I finally got to talk with a tech guy at PSI. It seem they have been having same problems with the S.Ripper's retaining spring. He told me they have a Fix part on order. I would suggest maybe not buying any til the new parts come in.
The kit IS a tad bit too high, but the seam ripper cutter is heavy and looks to be well made and the blade is replaceable. Just my 2 cents worth.
russ


----------



## ctubbs (Apr 18, 2011)

Thanks for the info.


----------



## bitshird (Apr 18, 2011)

and at .75 each the small ones can be replaced, I cant understand paying that price for a seam ripper kit, a cheap blank and a .75 seam ripper and you're in business but hey what do I know but here is a tutorial I did on making them http://www.penturners.org/forum/showthread.php?t=67773  they are easy and cheap, plus they are good sellers.


----------



## Whaler (Apr 18, 2011)

bitshird said:


> and at .75 each the small ones can be replaced, I cant understand paying that price for a seam ripper kit, a cheap blank and a .75 seam ripper and you're in business but hey what do I know but here is a tutorial I did on making them http://www.penturners.org/forum/showthread.php?t=67773  they are easy and cheap, plus they are good sellers.



Thanks to Ken, I use his method and it is slick (and cheap).


----------



## monark88 (Apr 18, 2011)

Good point.

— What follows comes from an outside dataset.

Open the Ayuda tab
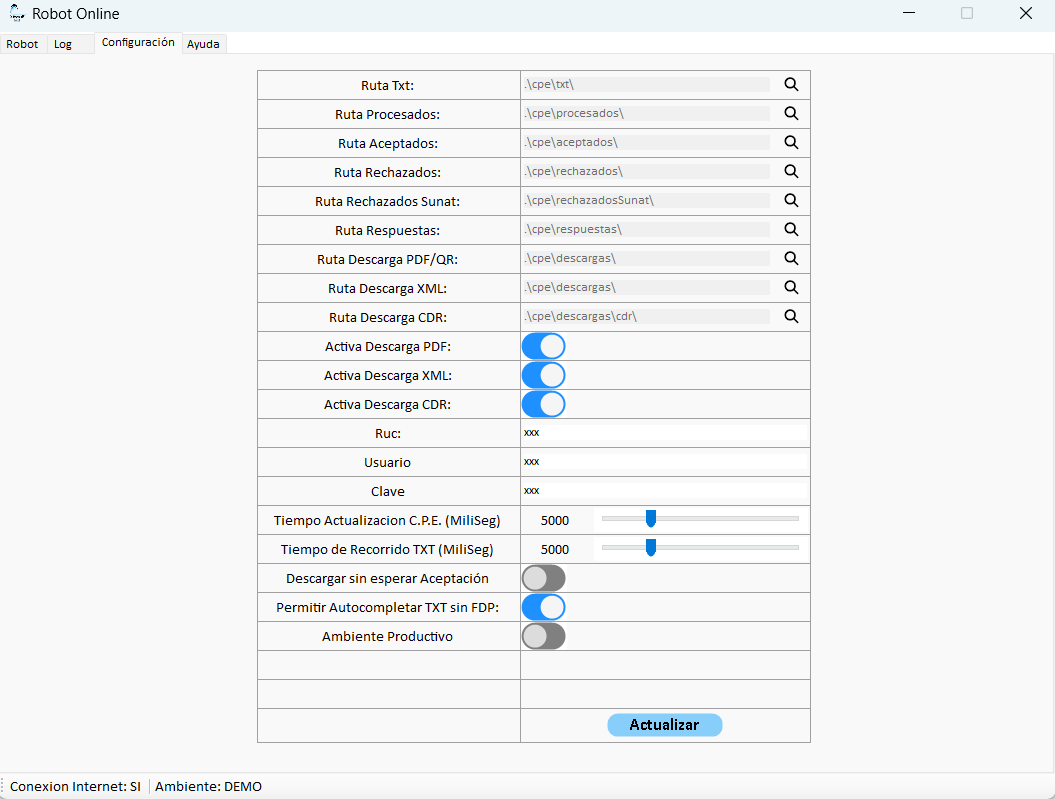 pos(204,44)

But, as I said Heavy steel vs cheap plastic. Personally, I would prefer the chrome part over lightweight blue plastic. What I've seen made here are great pieces, but lose a bit with the plastic parts.
Now, I don't want to be misunderstood as knocking the unique seam rippers made here without kits, I'm not. On the contrary, I will be doing the same later, as soon as i can find the metal parts.
The ladies that I am selling to are members of a large stage costume making group. They have high demands. I've made pens, the Magnetic Necklace pens for almost all of them, and a few wine stoppers. 
But, on the other side, unfortunately I ordered 25 Seam Ripper kits, or I would be looking for metal parts right now.
Point well taken and thanks for the input.
Russ


----------



## monark88 (Apr 18, 2011)

Gentlemen. If cheap is what we are looking for why do we spend out talents buidling/creating comparatively high end pens. When a .99 pen would write almost as well. In some cases, just as well. I can't compete with JoAnn's prices and lack of quality.

 I think we all here make the best pens we are individually talented enough to create. In my opinion, the same should go for these seam rippers as well, however insignificant they may seem to be.

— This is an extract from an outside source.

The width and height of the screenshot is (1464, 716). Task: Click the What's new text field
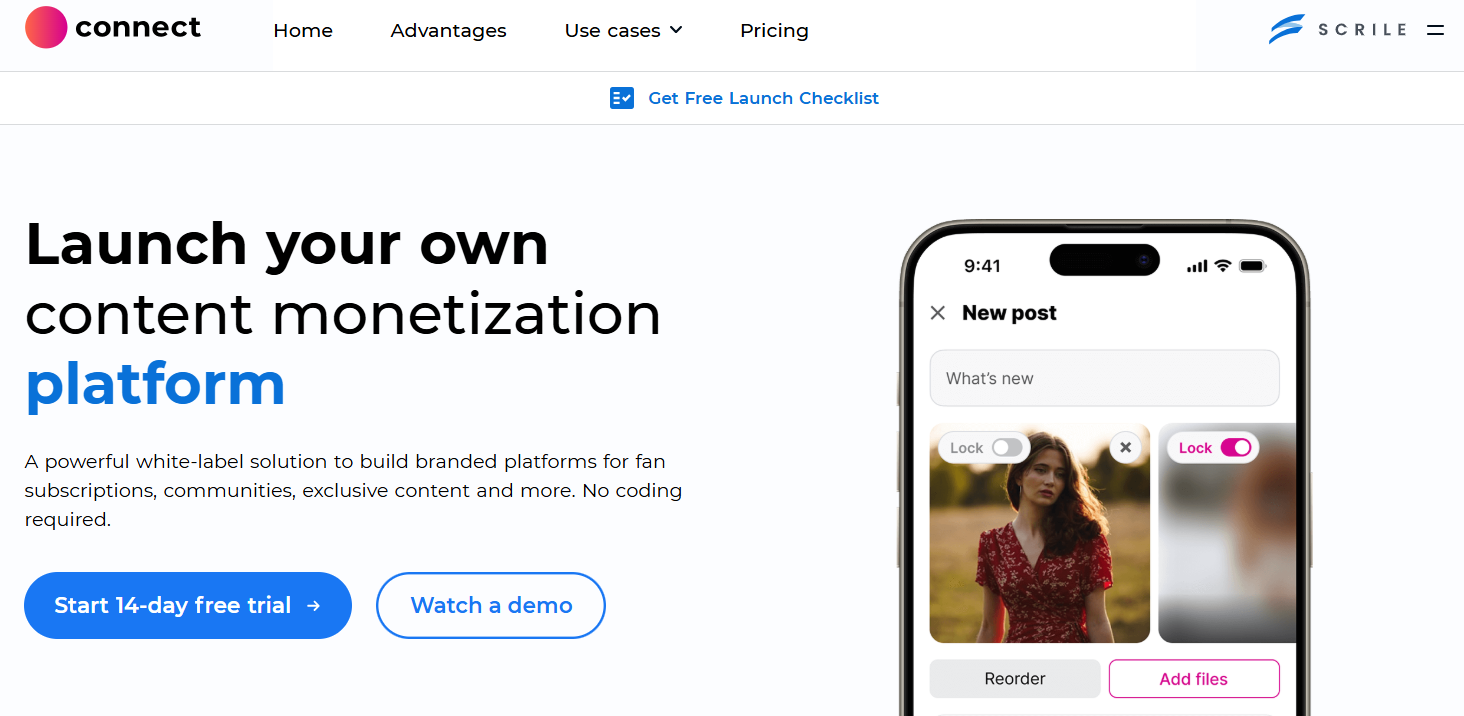coord(1104,378)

And again, and always only IMHO.
russ


----------



## EBorraga (Apr 18, 2011)

monark88 said:


> Gentlemen. If cheap is what we are looking for why do we spend out talents buidling/creating comparatively high end pens. When a .99 pen would write almost as well. In some cases, just as well. I can't compete with JoAnn's prices and lack of quality.
> 
> I think we all here make the best pens we are individually talented enough to create. In my opinion, the same should go for these seam rippers as well, however insignificant they may seem to be.
> 
> ...


 

Have you tried to sell a $30.00 seam ripper???? I've bought over 200 from Ken. I sell them to a local quilting store at a very fair price. Last month they sold 47 of them. The month before was 38. I also do all mine out of home brew blanks. 99% of the people don't care if it has a blue piece on it. And they definetly wouldn't pay more for a chrome piece attached to it.


----------



## monark88 (Apr 18, 2011)

OK,OK. You sell the plastic ones, but here in Oregon, at least the people I know will not go the plastic route. If you reread my post, I was careful not to insult anyone. Not my intention, but you have made it necessary for me to reply.

If anybody wants to sell plastic anythings, on the cheap, thats their choice. I certainly do not mind. I see myself as a lifelong attempt to use my talent-in whatever it is I make or have made. Thats just me. No, I have not made any and sold for $30 yet. I am not going to ask 30. I have priced trustone for 25 and acrylics for 15. I have an order for 12 acrylics and 1 trustone. No, I wouldn't pay that for a seam ripper. But I also would not pay $8 for a chinese made one from JoAnn either.

The only point I was trying to make, and obviously missed, was that if we talk about talent and pride of craftsmanship, then we probably ought to follow thru in all aspects of what ever it is that we design and put together.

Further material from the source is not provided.